Scenario 1 — Stool Examination: A community cholera outbreak has been reported. A 6-year-old girl presents with 12 hours of profuse watery diarrhoea, described as pale and watery with some whitish flecks. She is lethargic, cannot drink, and her skin pinch tents for >2 seconds. You have received a fresh stool specimen.
Stool examination plan: Perform a Hanging Drop Preparation — place a drop of fresh stool and a drop of normal saline on a slide, cover, and examine under high power immediately. Look for comma-shaped curved rods with rapid 'shooting star' darting motility, confirming V. cholerae. Send for culture and sensitivity.
Management: This child has SEVERE dehydration → Plan C. IV Ringer's Lactate: 30 mL/kg in 30 minutes (≥12 months), then 70 mL/kg in 2.5 hours. Start ORS as soon as she can drink (5 mL/kg/hour alongside IV). Single-dose azithromycin 20 mg/kg once cholera confirmed or strongly suspected. Zinc 20 mg/day × 14 days.
Scenario 2 — Dysentery with HUS: A 3-year-old boy has had 5 days of bloody diarrhoea. He is now pale, jaundiced, and has reduced urine output. His RFT shows urea 48 mg/dL, creatinine 2.1 mg/dL (elevated for age). Blood film shows fragmented red cells. Platelet count 45,000/mm³.
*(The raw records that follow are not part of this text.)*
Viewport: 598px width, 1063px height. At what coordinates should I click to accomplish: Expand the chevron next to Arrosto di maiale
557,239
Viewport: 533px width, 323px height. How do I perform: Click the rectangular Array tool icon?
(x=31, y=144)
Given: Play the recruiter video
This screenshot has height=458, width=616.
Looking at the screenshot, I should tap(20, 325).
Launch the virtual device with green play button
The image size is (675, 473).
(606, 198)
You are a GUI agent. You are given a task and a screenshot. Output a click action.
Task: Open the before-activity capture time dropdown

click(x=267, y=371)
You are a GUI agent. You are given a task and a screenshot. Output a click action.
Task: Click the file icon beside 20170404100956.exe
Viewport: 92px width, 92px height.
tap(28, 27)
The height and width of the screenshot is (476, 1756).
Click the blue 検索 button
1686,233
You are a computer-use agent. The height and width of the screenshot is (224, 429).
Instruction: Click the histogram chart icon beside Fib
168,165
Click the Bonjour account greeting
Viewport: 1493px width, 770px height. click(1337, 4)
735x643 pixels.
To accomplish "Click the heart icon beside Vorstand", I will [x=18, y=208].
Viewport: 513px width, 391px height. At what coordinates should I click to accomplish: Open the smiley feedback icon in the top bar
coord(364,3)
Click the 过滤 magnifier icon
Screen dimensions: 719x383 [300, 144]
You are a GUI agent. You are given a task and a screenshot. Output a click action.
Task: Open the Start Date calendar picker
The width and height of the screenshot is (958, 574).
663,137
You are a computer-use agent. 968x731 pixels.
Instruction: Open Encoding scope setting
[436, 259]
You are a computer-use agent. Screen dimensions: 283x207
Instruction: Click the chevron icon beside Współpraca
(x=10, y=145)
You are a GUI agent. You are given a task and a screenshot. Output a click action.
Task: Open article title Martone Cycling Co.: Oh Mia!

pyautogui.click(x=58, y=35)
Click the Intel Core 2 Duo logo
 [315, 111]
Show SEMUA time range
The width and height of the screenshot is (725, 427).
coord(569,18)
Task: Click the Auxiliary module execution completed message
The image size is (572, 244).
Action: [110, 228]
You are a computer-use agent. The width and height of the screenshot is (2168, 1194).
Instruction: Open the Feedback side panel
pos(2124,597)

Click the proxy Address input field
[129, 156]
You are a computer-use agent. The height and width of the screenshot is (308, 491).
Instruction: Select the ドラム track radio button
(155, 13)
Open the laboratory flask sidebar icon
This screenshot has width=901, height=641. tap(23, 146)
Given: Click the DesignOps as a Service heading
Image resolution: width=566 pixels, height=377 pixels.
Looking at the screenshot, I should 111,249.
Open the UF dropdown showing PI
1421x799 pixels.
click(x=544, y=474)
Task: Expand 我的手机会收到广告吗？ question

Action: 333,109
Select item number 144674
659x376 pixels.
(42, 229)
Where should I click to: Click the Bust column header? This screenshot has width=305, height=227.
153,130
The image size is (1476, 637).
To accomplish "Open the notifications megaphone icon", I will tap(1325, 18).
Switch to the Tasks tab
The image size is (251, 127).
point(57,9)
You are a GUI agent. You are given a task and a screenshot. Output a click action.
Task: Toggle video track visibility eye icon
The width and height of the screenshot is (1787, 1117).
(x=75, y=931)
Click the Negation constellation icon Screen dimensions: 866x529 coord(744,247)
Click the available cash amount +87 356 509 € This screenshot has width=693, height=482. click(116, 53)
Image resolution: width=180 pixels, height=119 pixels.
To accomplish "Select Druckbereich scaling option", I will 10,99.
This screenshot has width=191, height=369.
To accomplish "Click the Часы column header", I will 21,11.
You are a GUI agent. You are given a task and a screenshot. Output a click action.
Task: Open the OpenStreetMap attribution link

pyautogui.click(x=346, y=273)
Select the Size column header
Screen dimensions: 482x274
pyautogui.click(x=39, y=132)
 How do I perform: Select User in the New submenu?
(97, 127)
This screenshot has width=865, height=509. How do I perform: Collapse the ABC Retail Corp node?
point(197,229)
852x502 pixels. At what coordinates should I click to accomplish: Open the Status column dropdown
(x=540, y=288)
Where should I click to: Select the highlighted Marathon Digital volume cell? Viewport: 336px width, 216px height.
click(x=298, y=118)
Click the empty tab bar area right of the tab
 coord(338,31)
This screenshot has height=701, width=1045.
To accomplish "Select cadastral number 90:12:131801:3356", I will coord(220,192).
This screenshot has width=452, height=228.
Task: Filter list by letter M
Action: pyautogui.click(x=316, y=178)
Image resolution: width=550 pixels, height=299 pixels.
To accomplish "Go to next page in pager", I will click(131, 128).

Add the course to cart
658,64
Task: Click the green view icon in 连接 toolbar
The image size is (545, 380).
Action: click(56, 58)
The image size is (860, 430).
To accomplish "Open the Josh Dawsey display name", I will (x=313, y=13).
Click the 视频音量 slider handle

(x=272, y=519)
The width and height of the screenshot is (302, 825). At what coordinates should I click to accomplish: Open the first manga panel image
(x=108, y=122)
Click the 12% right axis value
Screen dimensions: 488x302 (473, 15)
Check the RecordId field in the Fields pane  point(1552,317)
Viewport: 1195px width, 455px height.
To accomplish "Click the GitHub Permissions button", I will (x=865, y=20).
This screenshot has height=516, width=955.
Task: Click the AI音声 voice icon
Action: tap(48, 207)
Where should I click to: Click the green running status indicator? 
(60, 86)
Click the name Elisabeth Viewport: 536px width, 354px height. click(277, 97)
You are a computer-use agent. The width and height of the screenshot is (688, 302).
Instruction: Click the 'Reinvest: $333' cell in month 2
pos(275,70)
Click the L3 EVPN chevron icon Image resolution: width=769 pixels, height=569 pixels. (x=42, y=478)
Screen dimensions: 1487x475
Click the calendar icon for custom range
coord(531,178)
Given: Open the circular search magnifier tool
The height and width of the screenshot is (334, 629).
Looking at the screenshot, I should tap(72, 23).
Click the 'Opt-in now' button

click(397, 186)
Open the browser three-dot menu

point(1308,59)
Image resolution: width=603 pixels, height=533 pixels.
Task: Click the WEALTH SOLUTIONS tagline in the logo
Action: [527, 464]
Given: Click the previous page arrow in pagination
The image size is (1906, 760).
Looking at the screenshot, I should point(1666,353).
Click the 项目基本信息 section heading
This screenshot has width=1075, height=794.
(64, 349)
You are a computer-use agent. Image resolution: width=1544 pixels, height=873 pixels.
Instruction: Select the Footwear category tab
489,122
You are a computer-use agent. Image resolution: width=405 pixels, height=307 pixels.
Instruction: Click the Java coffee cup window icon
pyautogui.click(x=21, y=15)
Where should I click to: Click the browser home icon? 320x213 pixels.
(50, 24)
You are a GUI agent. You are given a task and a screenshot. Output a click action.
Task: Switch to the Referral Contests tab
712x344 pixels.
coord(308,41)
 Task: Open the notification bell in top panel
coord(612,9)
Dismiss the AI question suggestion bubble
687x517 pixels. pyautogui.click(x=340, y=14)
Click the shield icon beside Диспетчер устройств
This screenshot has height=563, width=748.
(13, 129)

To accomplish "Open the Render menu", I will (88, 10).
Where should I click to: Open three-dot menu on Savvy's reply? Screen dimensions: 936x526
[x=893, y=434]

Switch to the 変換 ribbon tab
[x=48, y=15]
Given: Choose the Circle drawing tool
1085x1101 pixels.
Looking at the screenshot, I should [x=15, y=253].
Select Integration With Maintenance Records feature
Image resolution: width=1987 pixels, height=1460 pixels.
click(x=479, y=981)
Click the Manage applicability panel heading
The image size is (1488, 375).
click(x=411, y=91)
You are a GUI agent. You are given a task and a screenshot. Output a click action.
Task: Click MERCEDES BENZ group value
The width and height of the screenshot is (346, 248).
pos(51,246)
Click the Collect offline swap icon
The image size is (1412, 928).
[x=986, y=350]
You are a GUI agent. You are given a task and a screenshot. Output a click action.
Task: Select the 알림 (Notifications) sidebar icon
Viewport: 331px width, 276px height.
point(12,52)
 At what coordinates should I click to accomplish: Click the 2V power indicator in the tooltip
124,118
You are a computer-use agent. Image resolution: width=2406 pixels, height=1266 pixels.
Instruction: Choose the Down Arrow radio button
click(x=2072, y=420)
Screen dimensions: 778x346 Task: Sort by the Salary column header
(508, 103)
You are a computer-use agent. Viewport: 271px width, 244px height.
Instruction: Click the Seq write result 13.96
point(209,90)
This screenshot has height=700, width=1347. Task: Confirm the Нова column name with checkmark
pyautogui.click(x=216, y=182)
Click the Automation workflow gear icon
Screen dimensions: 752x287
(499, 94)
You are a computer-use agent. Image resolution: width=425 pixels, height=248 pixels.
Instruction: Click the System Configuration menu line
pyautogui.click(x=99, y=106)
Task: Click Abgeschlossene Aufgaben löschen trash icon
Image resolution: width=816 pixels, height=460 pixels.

Discussion: This is haemolytic uraemic syndrome (HUS) — the classic triad of microangiopathic haemolytic anaemia + thrombocytopenia + AKI, here following bloody diarrhoea consistent with EHEC O157:H7. CRITICALLY: do NOT give antibiotics — in EHEC, antibiotics increase Shiga toxin release and worsen HUS. Refer urgently to paediatric nephrology. Management: supportive — IV fluids, blood transfusion for anaemia, dialysis if renal failure persists.
Scenario 3 — Zinc question: A mother was given zinc tablets for her 8-month-old who had diarrhoea. The diarrhoea resolved after 3 days. She stops the zinc, thinking it is no longer needed. Is she correct?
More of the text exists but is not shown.